What stuck with me wasn’t just the companionship. It was how my mother approached those moments. She didn’t see a stray animal as a problem to solve quickly. She saw something that needed understanding first. She paid attention to behavior, to signals, to what wasn’t being said. And she treated even the smallest, most overlooked creature with patience and respect. That mindset has shaped how I approach cybersecurity more than I realized at the time. So much of security is about understanding behavior—what’s normal, what’s hesitant, what doesn’t quite fit. It’s about recognizing that not everything should be forced into a system without thought, and that trust, once earned, is incredibly valuable. But more than anything, it’s about empathy. Systems are built for people, and protecting them requires understanding how they think, where they struggle, and how they respond under pressure. -- Chris Radkowski, GRC Expert, Pathlock
Build Strength and Purpose
My mother was very independent and a career woman herself in the ‘50s before it was mainstream. As a Southern steel magnolia, she instilled in me a sense of strength, purpose and duty to not only succeed, but serve others. When my brother enrolled in judo lessons in the 70s and I asked to join him, the answer was an immediate yes. She supported me and encouraged me in my studies and throughout my career.None of it would have been possible without her support. I'm celebrating 41 consecutive years in tech and 21 years of that in cybersecurity.Being from the South, she instilled in me selfless service and a sense of hospitality that is infamous throughout the world. Her cultural upbringing was so dominant in my own world—although I grew up in Michigan. She taught me that I was valuable and brought immense insight and strategic acumen to any organization—which helped me navigate leading WW PR for Panda Security and then McAfee. Her belief in my talent and abilities never faltered.My best advice is this and it has never changed: Be true to yourself and your purpose in life—it will serve you well. And be open to change because it's guaranteed. In cybersecurity, that means trusting your instincts when the data tells two stories.

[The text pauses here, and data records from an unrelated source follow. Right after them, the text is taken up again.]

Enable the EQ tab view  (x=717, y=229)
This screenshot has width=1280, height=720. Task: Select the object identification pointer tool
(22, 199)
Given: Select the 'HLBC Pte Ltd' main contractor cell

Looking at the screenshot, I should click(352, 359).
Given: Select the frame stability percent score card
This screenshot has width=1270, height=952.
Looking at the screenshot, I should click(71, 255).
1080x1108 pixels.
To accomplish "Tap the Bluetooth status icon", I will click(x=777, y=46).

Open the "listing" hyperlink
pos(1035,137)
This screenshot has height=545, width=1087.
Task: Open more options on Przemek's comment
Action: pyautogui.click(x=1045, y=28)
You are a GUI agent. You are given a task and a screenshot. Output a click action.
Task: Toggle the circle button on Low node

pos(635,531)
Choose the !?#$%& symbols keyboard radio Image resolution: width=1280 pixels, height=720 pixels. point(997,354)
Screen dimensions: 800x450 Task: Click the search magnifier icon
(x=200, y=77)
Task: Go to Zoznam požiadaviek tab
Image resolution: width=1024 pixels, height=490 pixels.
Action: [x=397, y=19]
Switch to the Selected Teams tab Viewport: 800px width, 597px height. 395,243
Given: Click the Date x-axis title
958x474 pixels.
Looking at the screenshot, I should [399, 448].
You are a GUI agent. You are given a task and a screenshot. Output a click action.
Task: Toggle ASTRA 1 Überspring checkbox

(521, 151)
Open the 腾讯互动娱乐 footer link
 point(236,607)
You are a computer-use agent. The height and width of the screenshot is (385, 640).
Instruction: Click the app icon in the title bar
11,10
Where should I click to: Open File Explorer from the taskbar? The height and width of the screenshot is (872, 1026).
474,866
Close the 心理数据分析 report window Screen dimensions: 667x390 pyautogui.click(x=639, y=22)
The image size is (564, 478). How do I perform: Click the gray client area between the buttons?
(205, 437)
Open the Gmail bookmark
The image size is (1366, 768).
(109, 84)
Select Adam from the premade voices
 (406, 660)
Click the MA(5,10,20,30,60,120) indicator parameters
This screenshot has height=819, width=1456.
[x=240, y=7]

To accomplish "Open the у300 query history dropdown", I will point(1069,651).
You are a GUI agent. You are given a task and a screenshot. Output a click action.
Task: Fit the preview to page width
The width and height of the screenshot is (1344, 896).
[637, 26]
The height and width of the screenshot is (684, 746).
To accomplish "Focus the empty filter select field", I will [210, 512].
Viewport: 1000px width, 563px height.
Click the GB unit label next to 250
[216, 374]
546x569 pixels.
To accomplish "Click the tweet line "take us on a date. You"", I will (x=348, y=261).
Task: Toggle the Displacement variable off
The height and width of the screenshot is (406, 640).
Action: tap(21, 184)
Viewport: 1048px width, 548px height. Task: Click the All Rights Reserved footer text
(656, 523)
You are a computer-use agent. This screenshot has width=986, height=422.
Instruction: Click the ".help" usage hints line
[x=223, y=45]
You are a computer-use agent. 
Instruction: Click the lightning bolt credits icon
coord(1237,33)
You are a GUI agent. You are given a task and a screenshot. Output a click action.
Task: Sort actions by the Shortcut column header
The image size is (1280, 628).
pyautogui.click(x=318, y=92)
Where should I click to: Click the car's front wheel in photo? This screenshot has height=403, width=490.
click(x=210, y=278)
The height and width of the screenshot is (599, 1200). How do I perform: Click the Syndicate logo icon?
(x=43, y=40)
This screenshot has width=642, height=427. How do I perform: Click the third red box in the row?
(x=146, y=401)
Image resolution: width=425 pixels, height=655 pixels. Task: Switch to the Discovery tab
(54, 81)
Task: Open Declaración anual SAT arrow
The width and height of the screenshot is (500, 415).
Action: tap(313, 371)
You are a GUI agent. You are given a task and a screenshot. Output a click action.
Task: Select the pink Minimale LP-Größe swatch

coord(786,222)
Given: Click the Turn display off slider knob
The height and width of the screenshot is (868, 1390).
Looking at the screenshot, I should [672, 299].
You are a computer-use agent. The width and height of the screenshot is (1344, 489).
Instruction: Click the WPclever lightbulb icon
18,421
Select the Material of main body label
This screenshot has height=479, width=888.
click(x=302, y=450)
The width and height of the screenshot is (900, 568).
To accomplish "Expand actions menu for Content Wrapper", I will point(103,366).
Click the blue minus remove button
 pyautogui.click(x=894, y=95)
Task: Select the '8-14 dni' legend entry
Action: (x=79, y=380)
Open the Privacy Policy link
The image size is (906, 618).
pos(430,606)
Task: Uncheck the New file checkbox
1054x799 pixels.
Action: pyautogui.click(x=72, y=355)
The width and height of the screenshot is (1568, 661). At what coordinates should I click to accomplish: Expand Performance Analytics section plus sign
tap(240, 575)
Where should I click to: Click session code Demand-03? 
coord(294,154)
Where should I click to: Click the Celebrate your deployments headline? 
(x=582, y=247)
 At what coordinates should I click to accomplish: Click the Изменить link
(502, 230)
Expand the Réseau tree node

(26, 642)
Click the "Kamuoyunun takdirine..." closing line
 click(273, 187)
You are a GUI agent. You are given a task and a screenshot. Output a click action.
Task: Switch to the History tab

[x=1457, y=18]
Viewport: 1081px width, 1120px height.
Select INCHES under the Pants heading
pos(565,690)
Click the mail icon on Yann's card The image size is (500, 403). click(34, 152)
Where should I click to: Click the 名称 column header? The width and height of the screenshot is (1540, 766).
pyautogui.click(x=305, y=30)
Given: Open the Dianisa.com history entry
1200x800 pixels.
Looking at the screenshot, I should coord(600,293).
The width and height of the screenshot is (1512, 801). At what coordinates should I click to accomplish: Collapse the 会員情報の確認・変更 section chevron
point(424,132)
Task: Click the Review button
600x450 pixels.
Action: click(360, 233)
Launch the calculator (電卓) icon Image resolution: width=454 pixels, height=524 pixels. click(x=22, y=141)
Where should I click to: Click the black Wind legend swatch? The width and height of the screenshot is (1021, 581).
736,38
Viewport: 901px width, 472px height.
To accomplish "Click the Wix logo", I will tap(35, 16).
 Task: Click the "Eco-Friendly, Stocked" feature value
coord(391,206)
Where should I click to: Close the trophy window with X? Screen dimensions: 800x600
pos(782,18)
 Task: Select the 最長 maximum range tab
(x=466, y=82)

The South is founded on these very principles. My mother brought me down to Texas every summer where I was instilled with these principles by the dominant familial matriarchs—to ensure that I not only knew where I came from but who I came from: family roots deep in power. Vigilance isn't just a Southern survival trait—it's the foundation of threat hunting. Adaptability isn't just cultural—it's how we pivot when zero-days drop at 3 AM. The cyber community is a strong one bonded by vigilance, adaptability and trust-but-verify. It takes special individuals who are courageous with a sense of duty, responsibility and authenticity to lead and guide during times of chaos and peace. It's not for everyone—as I say, it's a 24/7 endeavor, but the lifelong friendships I've made and maintain over two decades are a reward in themselves. –Brenda Christensen, CEO, Stellar PR
If a measure of a woman is the quality and character of the children she brought up, then the mothers of cybersecurity stand tall indeed. To paraphrase an old saying, life and cybersecurity don’t come with a manual, they come with a mother.